Un nuovo progetto la cui realizzazione è stata recentemente avviata è La mediazione tra figli (vittime) e genitori (autori dell’abuso).
Con sempre maggiore frequenza, al nostro Centro, vengono posti problemi che riguardano la recuperabilità delle relazioni “problematiche o deteriorate” tra figli genitori.
In particolare aumenta la richiesta istituzionale (Tribunale per i Minori, Tribunale civile, Servizi degli enti locali) e non (Studi legali o gli stessi interessati) di prefigurare condizioni che aiutino a “recuperare” relazioni pregiudicate tra adulti e minori direttamente oggetto maltrattamento o coinvolti nella conflittualità coniugale. Anche nelle situazioni caratterizzate da abusi di tipo sessuale e al di là degli eventuali esiti di tipo penale(assoluzioni e condanne o archiviazioni o non luoghi a procedere) viene richiesto a noi di fornire occasioni orientate verso un “recupero” relazionale tra adulti e i bambini.
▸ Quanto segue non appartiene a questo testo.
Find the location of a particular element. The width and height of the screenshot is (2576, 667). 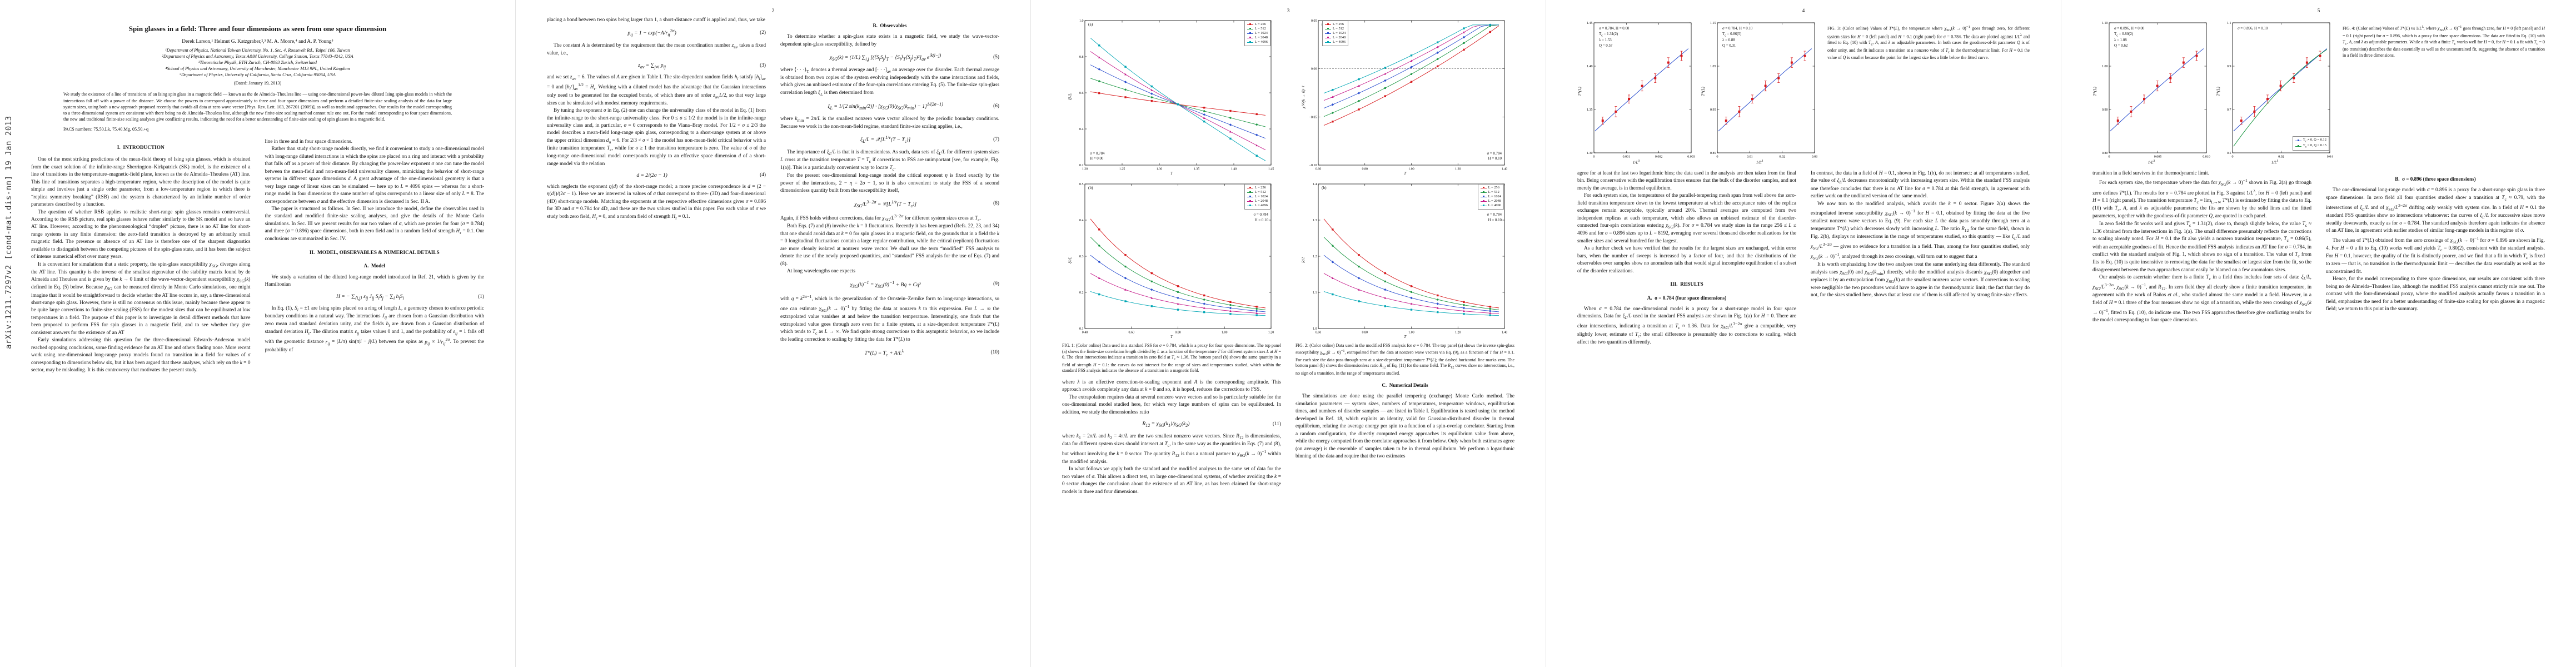

subsection-heading: C. Numerical Details is located at coordinates (1405, 385).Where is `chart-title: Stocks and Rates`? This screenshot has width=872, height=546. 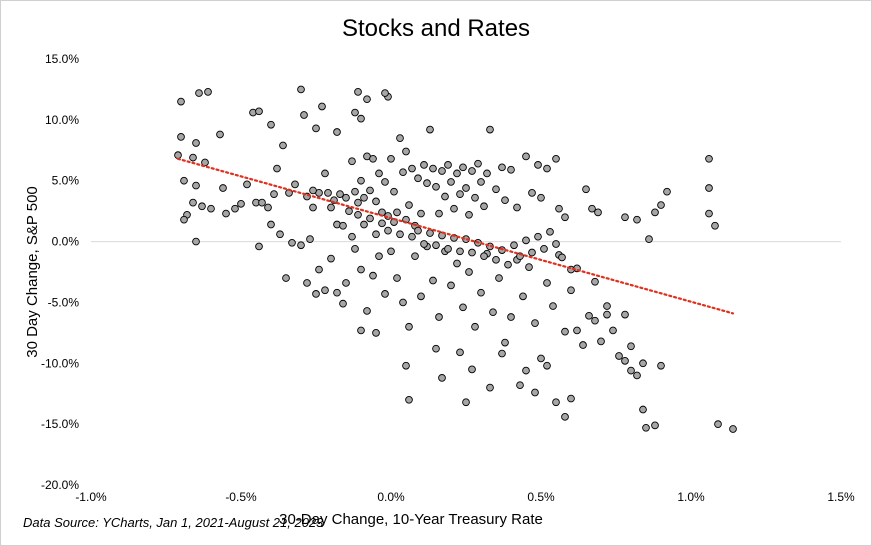 chart-title: Stocks and Rates is located at coordinates (436, 28).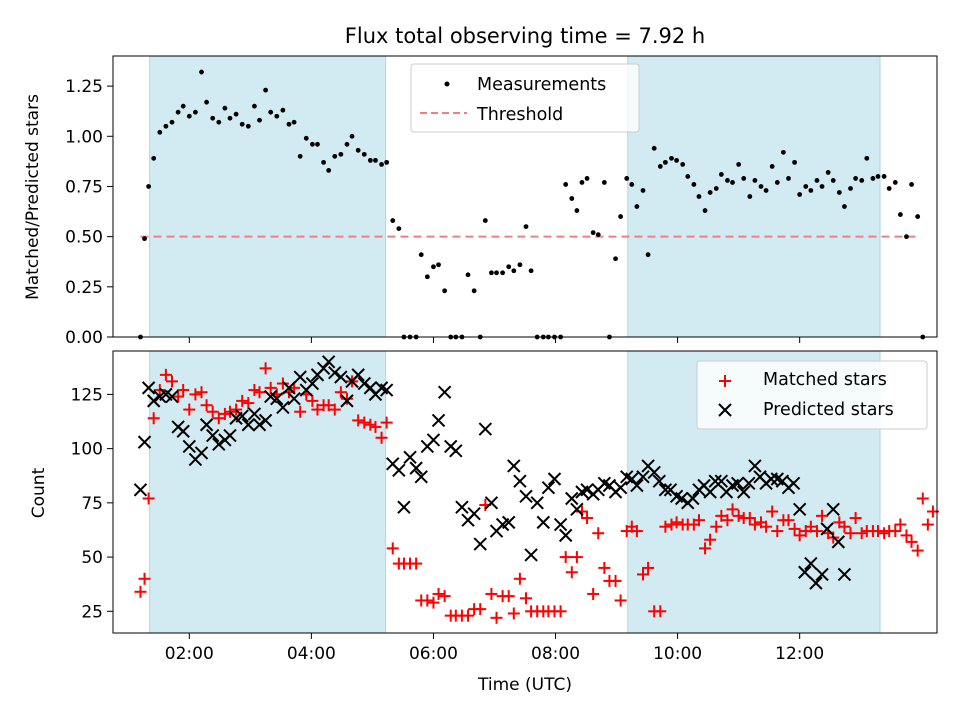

Oltre alla “protezione” del minore ci si attende che si possa (o si debba) procedere al “ripristino” di una “relazionalità migliore”.
Attualmente la “tipologia” di richiesta più consistente si riferisce a genitori separati la cui situazione conflittuale non consente di proporre la mediazione familiare. Si tratta di genitori che si dichiarano non disponibili ad incontrarsi con il mediatore. Tuttavia queste coppie confliggono in modo intenso (prevalentemente in sede civile ma spesso anche penale) per il figlio (o figli). Questi ultimi divengono quasi sempre l’oggetto di una contesa che assume toni comunicativi aspri talvolta sino alle accuse di violenza sessuale da parte di un genitore verso l’altro. Inoltre nella dinamica del conflitto è frequente il rifiuto del minore a mantenere contatti con il genitore non affidatario pregiudicando così la possibilità di una sua crescita “armonica”.
La seconda tipologia di richiesta riguarda contesti in cui la situazione di abuso sessuale o di altro maltrattamento ha già esitato in vicende processuali concluse (con sentenza di condanna o di assoluzione) o che sono ancora in corso. In questa situazione la potestà genitoriale (limitata o non) viene sollecitata a tentare di fornire una “riparazione” o una “conciliazione” del danno recato, soprattutto nel tentativo di “restituire” al minore la dignità della figura genitoriale “colpevole” dell’abuso.
La casistica più frequente si riferisce a situazioni in cui l’accusato di abuso è il padre. Si tratta di proporre un intervento di tipo familiare che presenta aspetti diversi dalle consuete modalità e protocolli. Viene richiesto il coinvolgimento dell’intero sistema familiare anche se non tutti i protagonisti potranno essere presenti nel medesimo luogo degli incontri (come detto spesso gli adulti non accettano d’incontrarsi tra loro). L’assunzione di una responsabilità diretta di entrambi i genitori nell’accettare la metodologia utilizzata dal Centro, indipendentemente dal mandato istituzionale (decreto) risulta essere la “condizione”(contratto) posta agli interessati per poter attuare l’intervento.